Which lines of the data hold the word "axis"? Copy all of them.

*** RECORDS PROVIDED ***

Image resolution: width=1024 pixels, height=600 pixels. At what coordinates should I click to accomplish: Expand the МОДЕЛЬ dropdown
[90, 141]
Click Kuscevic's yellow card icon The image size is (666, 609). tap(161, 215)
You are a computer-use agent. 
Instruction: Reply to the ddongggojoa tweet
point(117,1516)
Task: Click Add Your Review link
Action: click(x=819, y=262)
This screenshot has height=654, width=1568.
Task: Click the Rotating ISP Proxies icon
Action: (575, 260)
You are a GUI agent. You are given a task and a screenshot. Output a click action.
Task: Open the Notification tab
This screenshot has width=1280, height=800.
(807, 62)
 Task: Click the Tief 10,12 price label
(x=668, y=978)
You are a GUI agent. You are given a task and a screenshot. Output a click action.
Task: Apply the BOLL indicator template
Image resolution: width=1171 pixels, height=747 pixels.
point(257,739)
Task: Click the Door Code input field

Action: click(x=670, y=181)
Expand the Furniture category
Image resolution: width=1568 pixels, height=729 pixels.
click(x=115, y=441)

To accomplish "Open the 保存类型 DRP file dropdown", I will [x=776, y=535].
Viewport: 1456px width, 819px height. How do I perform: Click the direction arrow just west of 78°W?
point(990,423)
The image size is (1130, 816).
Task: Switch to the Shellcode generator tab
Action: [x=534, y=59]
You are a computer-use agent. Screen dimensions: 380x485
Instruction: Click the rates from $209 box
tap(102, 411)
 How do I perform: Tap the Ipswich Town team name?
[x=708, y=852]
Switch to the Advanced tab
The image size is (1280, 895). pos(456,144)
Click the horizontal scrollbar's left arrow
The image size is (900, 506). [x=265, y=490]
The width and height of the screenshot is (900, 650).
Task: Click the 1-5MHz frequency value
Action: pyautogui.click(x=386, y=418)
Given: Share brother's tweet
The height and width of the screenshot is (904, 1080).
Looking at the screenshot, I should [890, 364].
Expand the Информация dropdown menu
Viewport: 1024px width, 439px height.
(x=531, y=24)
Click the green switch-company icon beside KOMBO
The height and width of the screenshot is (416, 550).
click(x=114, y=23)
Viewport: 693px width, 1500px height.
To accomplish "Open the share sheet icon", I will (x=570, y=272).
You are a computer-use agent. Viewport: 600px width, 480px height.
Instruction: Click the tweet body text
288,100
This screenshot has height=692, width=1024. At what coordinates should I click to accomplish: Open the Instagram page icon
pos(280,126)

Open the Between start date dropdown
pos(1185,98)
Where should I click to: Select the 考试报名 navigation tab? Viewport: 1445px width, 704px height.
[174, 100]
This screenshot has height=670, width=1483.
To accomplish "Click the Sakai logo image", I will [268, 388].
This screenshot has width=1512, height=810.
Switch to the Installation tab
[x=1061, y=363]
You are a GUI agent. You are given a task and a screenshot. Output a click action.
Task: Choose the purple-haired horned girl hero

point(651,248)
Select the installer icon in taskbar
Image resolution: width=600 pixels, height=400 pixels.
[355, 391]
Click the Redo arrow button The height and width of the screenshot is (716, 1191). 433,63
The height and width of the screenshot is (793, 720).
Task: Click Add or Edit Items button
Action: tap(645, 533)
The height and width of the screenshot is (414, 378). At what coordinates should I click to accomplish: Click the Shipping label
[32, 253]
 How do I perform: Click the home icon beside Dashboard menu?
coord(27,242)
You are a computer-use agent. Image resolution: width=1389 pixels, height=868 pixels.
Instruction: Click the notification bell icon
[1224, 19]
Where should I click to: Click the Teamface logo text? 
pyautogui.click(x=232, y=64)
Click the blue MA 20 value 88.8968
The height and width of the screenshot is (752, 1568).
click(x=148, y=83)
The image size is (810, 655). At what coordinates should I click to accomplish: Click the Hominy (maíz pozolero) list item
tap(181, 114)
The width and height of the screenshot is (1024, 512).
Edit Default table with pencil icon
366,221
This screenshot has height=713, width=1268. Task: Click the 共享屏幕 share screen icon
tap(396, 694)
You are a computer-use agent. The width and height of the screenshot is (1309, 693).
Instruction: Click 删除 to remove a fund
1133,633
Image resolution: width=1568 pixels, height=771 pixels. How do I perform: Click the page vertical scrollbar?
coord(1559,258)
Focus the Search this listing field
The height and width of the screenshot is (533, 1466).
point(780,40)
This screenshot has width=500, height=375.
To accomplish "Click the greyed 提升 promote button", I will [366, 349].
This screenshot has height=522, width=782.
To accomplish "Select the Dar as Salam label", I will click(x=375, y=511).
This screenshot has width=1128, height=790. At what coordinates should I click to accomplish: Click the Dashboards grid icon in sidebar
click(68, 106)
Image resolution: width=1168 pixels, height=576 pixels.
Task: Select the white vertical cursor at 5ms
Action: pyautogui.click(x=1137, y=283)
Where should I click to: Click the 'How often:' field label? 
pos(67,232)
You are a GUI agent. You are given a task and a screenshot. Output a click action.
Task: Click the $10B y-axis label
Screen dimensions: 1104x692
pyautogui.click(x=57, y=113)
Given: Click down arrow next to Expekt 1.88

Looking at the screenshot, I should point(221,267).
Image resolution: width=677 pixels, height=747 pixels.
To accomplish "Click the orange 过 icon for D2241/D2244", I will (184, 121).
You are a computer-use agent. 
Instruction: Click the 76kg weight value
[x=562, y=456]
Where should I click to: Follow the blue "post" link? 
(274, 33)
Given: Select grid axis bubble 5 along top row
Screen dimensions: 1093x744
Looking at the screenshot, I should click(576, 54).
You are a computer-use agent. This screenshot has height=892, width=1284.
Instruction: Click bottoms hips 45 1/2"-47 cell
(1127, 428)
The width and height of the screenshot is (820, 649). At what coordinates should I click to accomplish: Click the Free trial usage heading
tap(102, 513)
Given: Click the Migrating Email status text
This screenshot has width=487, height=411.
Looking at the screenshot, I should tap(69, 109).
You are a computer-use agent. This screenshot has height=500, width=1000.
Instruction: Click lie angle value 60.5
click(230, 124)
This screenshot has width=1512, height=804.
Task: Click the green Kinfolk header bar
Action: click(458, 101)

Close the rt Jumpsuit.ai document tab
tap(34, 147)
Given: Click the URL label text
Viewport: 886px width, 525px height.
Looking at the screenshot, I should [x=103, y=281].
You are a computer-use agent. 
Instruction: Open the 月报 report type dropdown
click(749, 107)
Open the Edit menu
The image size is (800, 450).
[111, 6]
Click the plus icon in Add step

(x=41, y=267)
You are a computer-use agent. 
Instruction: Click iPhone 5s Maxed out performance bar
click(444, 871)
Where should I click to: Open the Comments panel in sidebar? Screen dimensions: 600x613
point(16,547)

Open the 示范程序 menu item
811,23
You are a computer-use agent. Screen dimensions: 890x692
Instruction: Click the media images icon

*** End of RECORDS PROVIDED ***

## SOLUTION
Task: Click the $10B y-axis label
Given: Select grid axis bubble 5 along top row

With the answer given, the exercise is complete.